# Predicting wind energy production with Machine Learning

Arturo Prieto Tirado and Pere Fuster Escrivà

In [26]:
import numpy as np
import math
import pandas as pd
from sklearn.model_selection import train_test_split # 
from sklearn.impute import SimpleImputer
from sklearn.pipeline import Pipeline, FeatureUnion
import sklearn
from sklearn.neighbors import KNeighborsRegressor
from sklearn.feature_selection import SelectKBest
from sklearn.preprocessing import MinMaxScaler
from sklearn.preprocessing import StandardScaler
from sklearn import metrics
from sklearn.model_selection import GridSearchCV
from sklearn.model_selection import PredefinedSplit
from sklearn.model_selection import RandomizedSearchCV
from sklearn.svm import SVR
from sklearn import tree

Load the dataset, delete month, steps, day and hour and insert NA

In [4]:
my_NIA = 100441384 # NIA Pere Fuster 
np.random.seed(my_NIA)

data = pd.read_pickle('wind_pickle.pickle')
data = data.drop(['month','steps','day','hour'], axis=1)
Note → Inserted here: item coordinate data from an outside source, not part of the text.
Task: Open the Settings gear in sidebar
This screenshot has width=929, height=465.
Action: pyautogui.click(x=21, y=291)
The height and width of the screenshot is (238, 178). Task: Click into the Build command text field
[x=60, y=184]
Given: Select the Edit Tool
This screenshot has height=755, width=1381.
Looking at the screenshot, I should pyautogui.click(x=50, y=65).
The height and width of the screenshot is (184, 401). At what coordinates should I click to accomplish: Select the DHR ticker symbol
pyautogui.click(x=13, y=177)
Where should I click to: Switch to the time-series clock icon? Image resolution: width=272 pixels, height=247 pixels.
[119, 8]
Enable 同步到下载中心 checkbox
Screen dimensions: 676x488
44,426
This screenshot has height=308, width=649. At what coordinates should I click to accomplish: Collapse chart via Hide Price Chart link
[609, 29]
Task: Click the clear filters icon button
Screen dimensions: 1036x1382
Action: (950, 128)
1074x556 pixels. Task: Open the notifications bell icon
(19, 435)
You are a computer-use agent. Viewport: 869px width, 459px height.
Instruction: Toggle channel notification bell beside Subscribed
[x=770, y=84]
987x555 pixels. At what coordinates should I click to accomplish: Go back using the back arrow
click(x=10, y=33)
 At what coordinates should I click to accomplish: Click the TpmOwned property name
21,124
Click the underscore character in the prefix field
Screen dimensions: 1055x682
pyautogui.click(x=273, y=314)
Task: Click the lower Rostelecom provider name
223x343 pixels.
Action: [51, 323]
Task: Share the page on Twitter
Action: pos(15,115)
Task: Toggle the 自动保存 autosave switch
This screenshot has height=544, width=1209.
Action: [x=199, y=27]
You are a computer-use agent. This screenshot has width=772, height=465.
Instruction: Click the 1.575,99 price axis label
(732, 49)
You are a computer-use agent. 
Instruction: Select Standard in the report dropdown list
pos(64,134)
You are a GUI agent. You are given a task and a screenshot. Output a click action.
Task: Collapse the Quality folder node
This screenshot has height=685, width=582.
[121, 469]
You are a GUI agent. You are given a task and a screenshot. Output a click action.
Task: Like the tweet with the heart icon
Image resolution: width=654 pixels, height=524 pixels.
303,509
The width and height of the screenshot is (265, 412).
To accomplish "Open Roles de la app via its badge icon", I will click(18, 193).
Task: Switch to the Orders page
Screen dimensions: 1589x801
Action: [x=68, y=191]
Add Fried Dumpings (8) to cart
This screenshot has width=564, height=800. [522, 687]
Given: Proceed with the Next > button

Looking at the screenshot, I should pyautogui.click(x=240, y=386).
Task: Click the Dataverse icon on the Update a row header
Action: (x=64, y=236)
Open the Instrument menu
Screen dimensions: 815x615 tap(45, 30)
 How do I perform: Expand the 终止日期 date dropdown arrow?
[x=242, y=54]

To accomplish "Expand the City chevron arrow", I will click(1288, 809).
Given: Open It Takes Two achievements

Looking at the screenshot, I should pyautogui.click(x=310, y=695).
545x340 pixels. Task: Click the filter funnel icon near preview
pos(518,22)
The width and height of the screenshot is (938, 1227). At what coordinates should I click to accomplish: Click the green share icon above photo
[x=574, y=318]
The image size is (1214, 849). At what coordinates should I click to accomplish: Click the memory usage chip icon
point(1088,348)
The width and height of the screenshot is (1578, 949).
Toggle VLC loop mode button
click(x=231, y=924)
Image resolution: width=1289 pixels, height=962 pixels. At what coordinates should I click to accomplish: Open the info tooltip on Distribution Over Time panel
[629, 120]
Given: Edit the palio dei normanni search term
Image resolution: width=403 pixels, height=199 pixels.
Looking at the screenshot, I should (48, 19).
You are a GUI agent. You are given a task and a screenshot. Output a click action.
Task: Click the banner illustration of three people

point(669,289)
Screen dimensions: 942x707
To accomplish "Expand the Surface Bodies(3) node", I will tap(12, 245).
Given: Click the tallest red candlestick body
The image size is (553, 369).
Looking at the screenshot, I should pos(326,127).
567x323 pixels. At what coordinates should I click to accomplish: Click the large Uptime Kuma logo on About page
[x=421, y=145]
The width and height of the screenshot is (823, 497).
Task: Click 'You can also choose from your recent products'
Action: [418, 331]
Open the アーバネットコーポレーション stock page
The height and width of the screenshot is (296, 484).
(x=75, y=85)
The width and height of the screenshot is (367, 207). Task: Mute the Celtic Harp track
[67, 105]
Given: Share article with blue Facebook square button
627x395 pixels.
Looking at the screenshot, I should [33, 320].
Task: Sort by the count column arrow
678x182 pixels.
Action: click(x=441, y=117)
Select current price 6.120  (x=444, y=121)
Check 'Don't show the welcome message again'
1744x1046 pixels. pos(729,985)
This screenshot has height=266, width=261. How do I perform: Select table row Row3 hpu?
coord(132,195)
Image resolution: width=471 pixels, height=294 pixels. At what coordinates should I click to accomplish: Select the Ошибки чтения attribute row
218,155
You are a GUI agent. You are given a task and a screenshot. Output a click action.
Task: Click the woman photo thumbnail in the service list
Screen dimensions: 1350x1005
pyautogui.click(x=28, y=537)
grey = data.drop(['year','energy'], axis=1)
grey = grey.sample(frac=0.10, axis='columns')

data.shape
grey.shape

for col in grey.columns:
    grey.loc[grey.sample(frac = 0.05).index, col] = np.nan

grey.isna().sum()/grey.shape[0] # checking, my nigga

data[grey.columns] = grey

data.isna().sum()/data.shape[0] # double-checking, my nigga



energy       0.000000
year         0.000000
p54.162.1    0.000000
p54.162.2    0.050025
p54.162.3    0.000000
               ...   
v100.21      0.000000
v100.22      0.000000
v100.23      0.000000
v100.24      0.050025
v100.25      0.000000
Length: 552, dtype: float64

Create the training, validation and testing datasets in chronological order

In [5]:
data.year.min() # checking years ranges 
data.year.max()

#Train partition: data belonging to 2005 and 2006.
# Validation partition (inner): 2007 and 2008 data.
# Test partition (outer): 2009 and 2010.

#train = data[(data['year'] < 2009)]
train = data[(data['year'] < 2007)]
validation = data[(data['year'] >= 2007) & (data['year'] < 2009)]
holdout = data[(data['year'] >= 2009) & (data['year'] < 2010)]



Column year should be removed now and data should be transformed to Numpy matrices, so that they can be used by scikit-learn

In [6]:
train = train.drop(['year'], axis=1)
#training = training.drop(['year'], axis=1)
validation = validation.drop(['year'], axis=1)
holdout = holdout.drop(['year'], axis=1)

# Model selection and Hyperparameter tuning

The code belows includes all the steps related to data partition, which will be necessary to evaluate the models and to be able to improve their performance with parameter tuning. 
First, we remove the response, energy, from the training and testing set and store it as a response y.

In [7]:
X_train = train.drop(['energy'], axis=1)
y_train = train.energy

X_test = train.drop(['energy'], axis=1)
y_test = train.energy




Now, we define a train validation grid search

In [8]:
from sklearn.model_selection import PredefinedSplit
import numpy as np

# Defining a fixed train/validation grid-search
# -1 means training, 0 means validation

validation_indices = np.zeros(X_train.shape[0])
validation_indices[:round(2/3*X_train.shape[0])] = -1
np.random.seed(0) # This is for reproducibility
validation_indices = np.random.permutation(validation_indices)
tr_val_partition = PredefinedSplit(validation_indices)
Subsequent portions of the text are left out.